Re: [RT] New resource query API

Posted by Alexander Klimetschek <ak...@adobe.com>.
On 02.06.2015, at 05:17, Daniel Klco <da...@gmail.com> wrote:
> @Alex,
> 
> Sorting wouldn't necessarily be slow.  What you could do is have the API
> return an iterator which wraps the sorted result iterator from the various
> resource providers.

And how do you know that result X from provider A is > result Y from provider B?

Cheers,
Alex


Re: [RT] New resource query API

Posted by Daniel Klco <da...@gmail.com>.
@Alex,

Sorting wouldn't necessarily be slow.  What you could do is have the API
return an iterator which wraps the sorted result iterator from the various
resource providers.  This iterator would keep track of the next value of
the iterator from every resource provider result and return the closest
value for every next call of the wrapping iterator.  This should result in
performance of approximately On where n is the number of resource providers
for each next call.

In the case where sorting isn't provided, I would think it would just
interleave the results from the various resource providers.

-Dan

On Mon, Jun 1, 2015 at 5:00 PM, Alexander Klimetschek <ak...@adobe.com>
wrote:

> On 01.06.2015, at 08:50, Carsten Ziegeler <cz...@apache.org> wrote:
> > So I think, we should support sorting across providers
>
> This means sorting will be very slow.

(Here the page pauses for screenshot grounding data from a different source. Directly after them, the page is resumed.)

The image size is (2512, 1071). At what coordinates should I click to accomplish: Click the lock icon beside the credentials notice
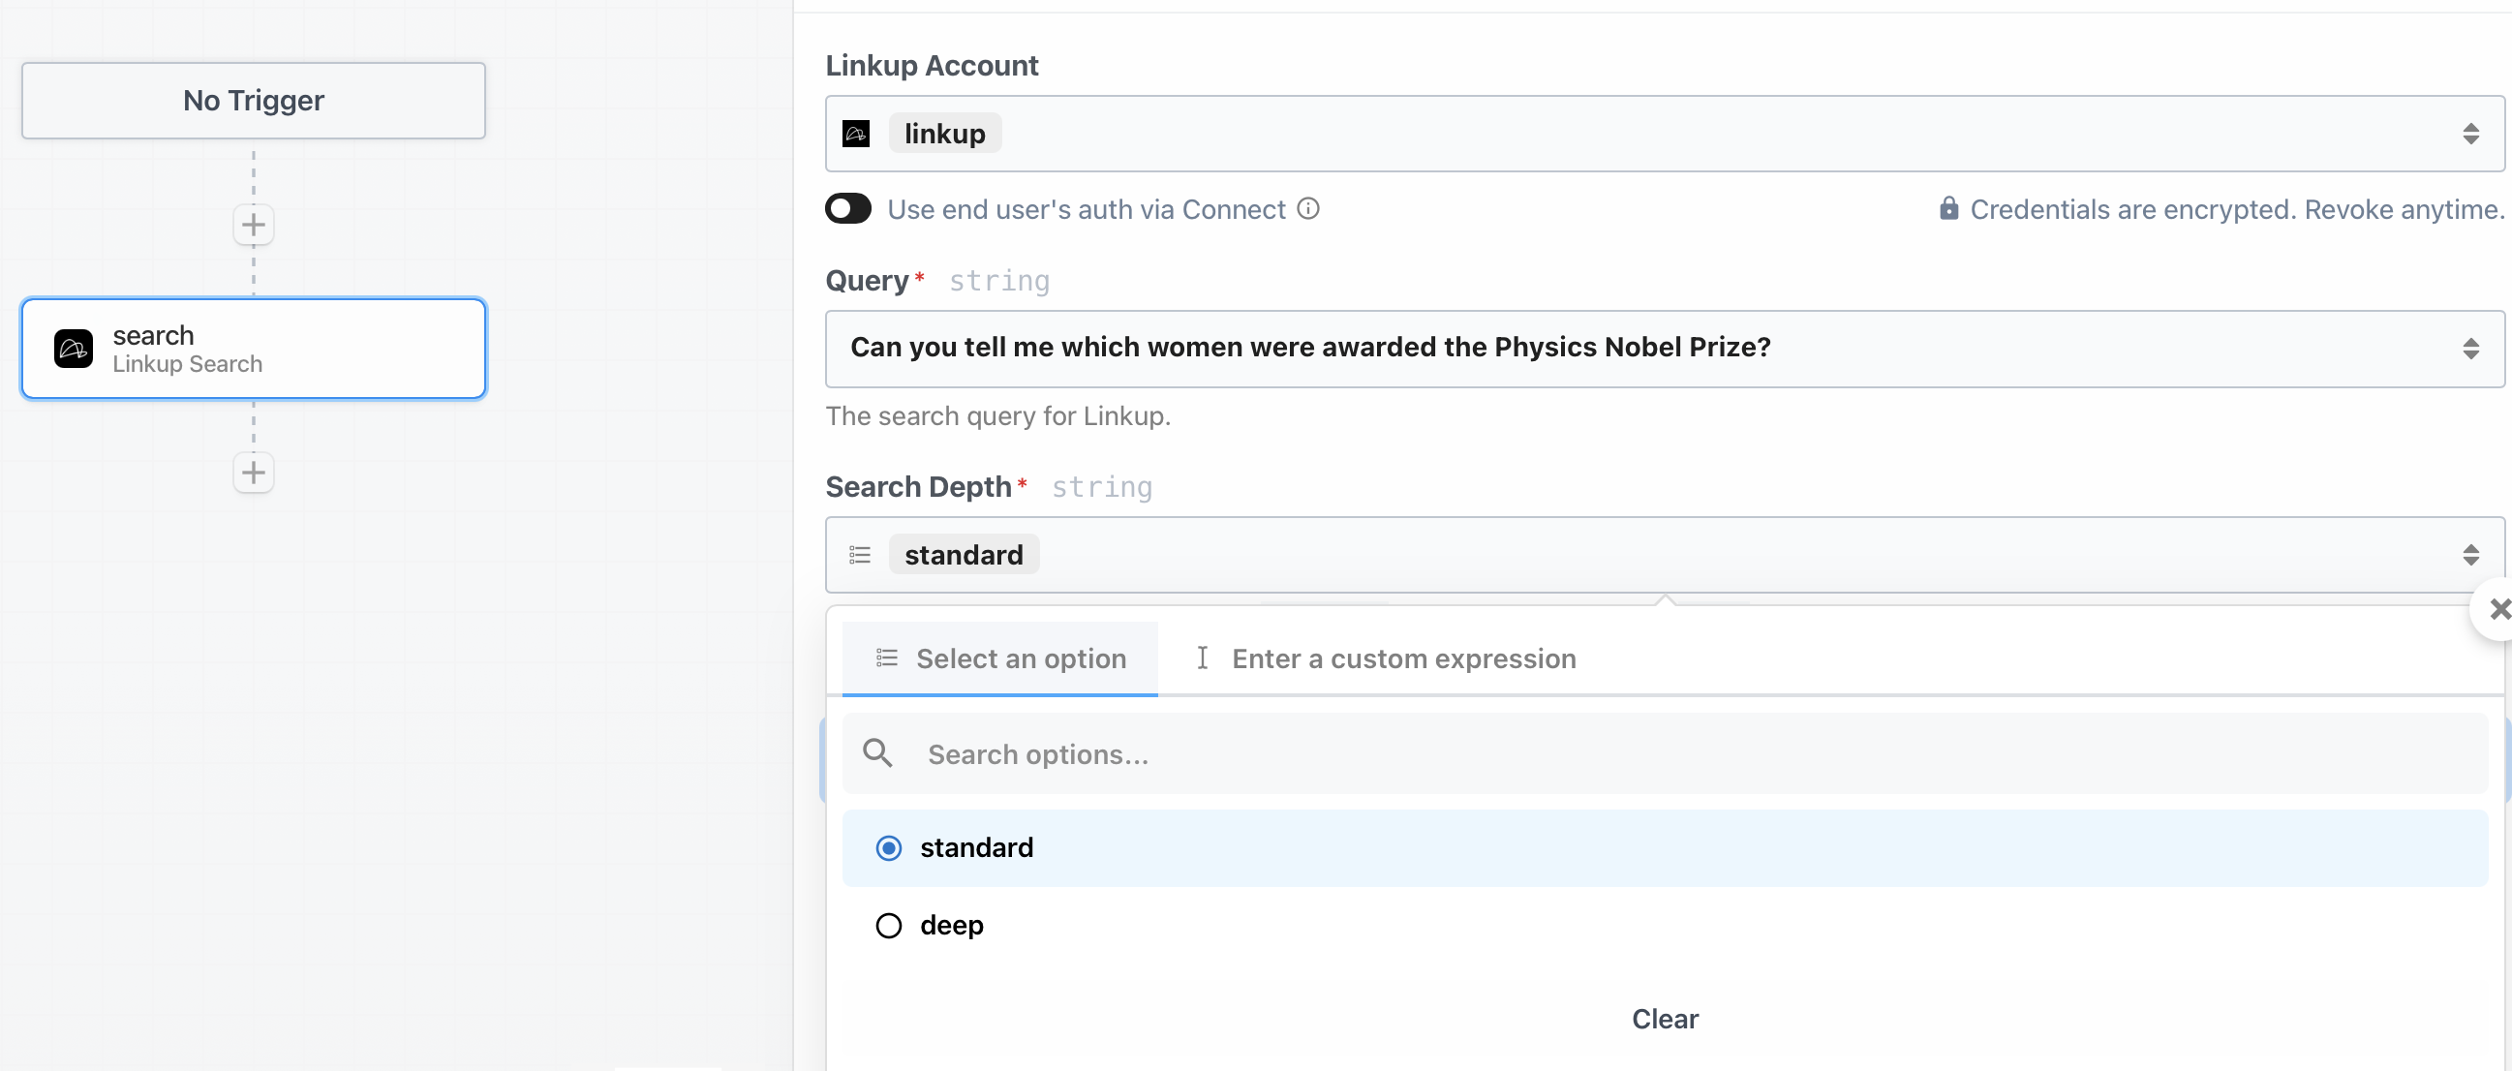[1947, 209]
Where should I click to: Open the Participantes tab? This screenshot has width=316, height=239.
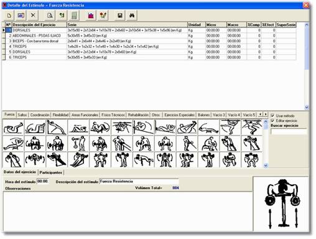coord(50,172)
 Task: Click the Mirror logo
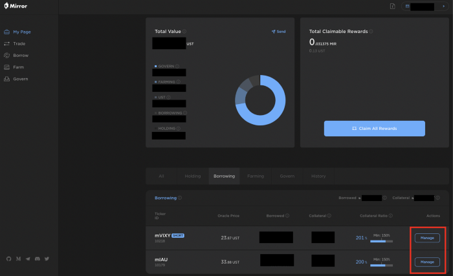(x=16, y=6)
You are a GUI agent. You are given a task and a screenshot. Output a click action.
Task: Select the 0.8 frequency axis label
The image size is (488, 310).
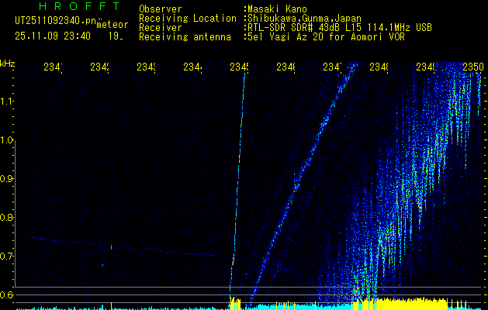pos(8,218)
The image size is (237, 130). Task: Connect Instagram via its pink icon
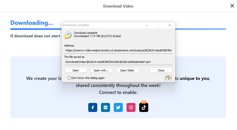pos(131,107)
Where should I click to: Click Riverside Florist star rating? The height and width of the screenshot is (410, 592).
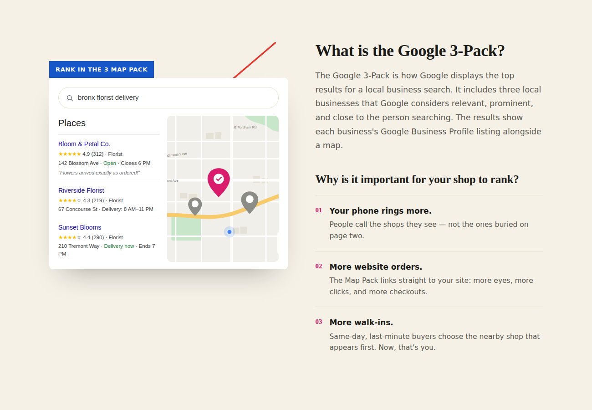70,200
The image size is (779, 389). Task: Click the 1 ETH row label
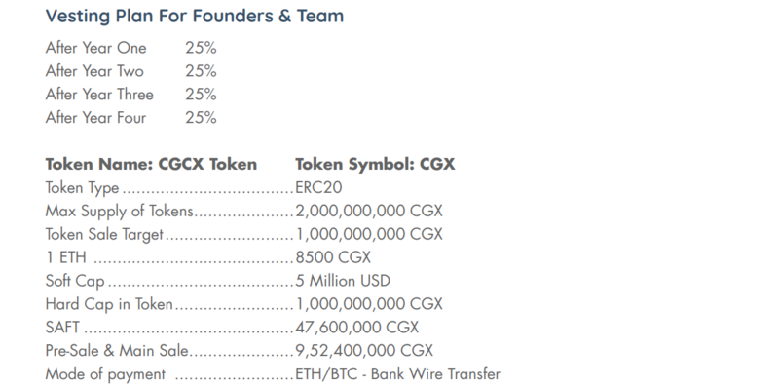65,257
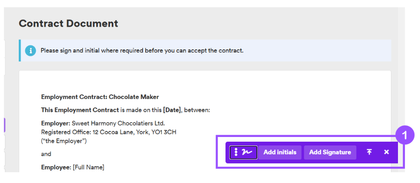Click the three-dot signature handle button
Image resolution: width=420 pixels, height=183 pixels.
coord(243,153)
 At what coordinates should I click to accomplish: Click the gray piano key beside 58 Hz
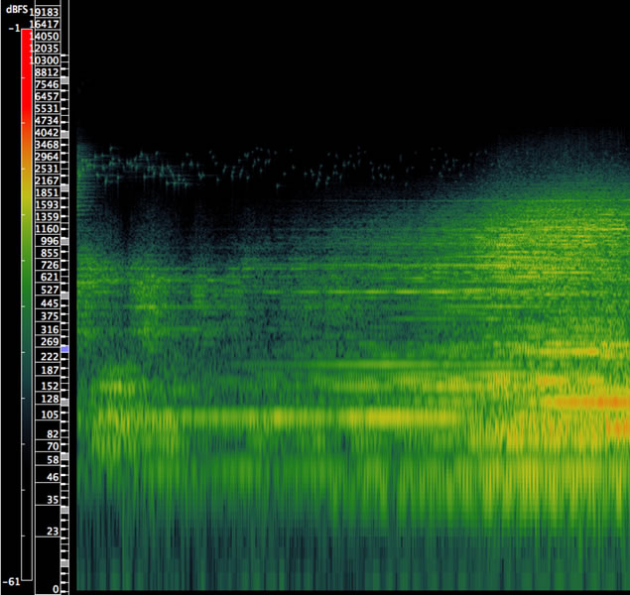pos(65,457)
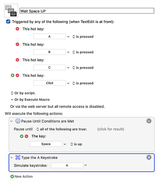Screen dimensions: 159x182
Task: Click the macro icon image well
Action: [x=11, y=11]
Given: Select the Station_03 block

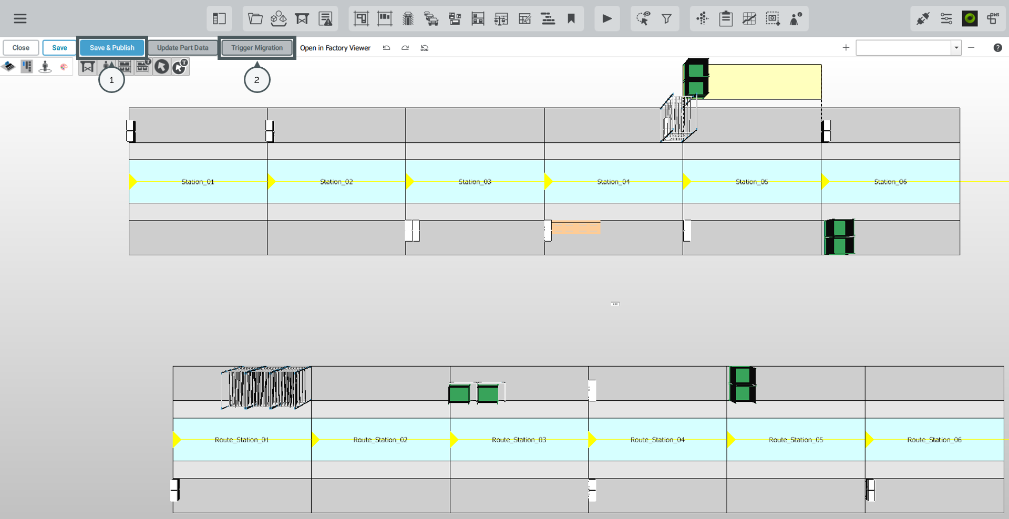Looking at the screenshot, I should [475, 182].
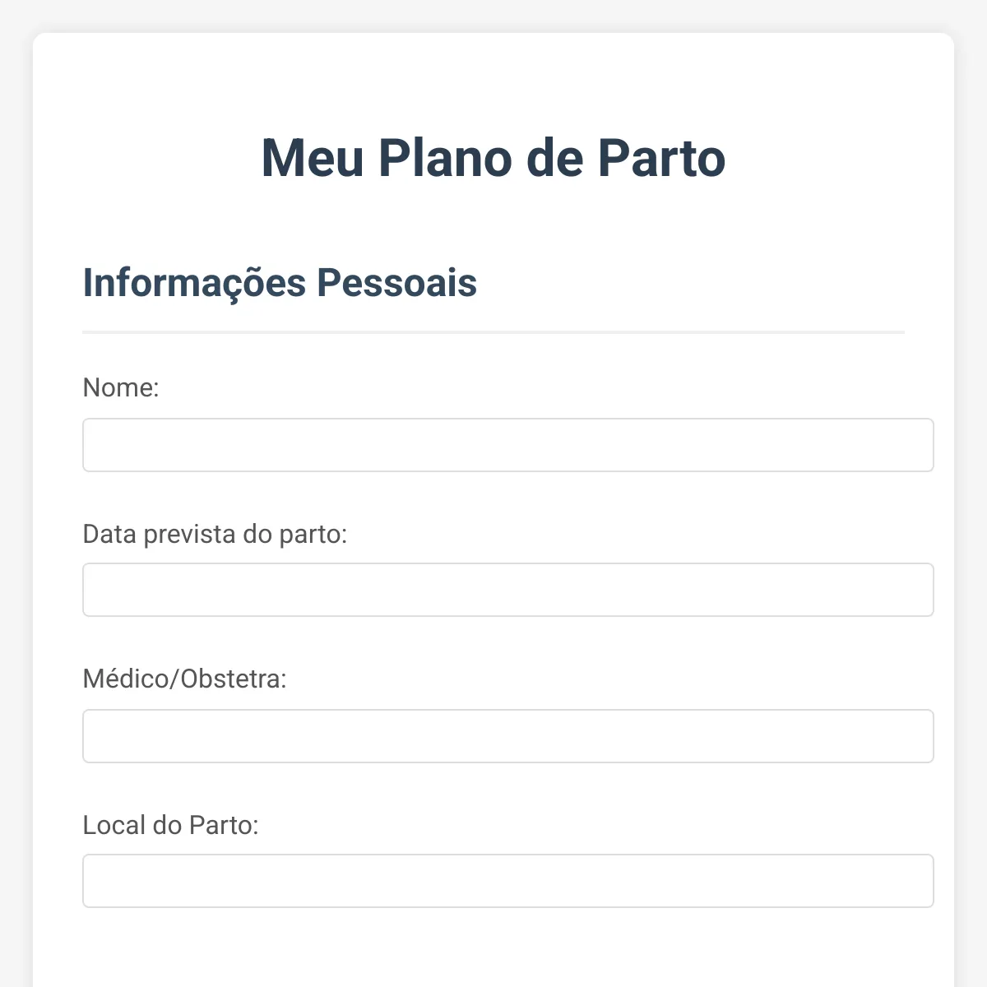This screenshot has height=987, width=987.
Task: Click the word 'Pessoais' in the section heading
Action: [x=396, y=283]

Since you have to re-sort the
> partial results on the sling level without usage of an index.
>
> Cheers,
> Alex

Re: [RT] New resource query API

Posted by Alexander Klimetschek <ak...@adobe.com>.
On 01.06.2015, at 08:50, Carsten Ziegeler <cz...@apache.org> wrote:
> So I think, we should support sorting across providers

This means sorting will be very slow. Since you have to re-sort the partial results on the sling level without usage of an index.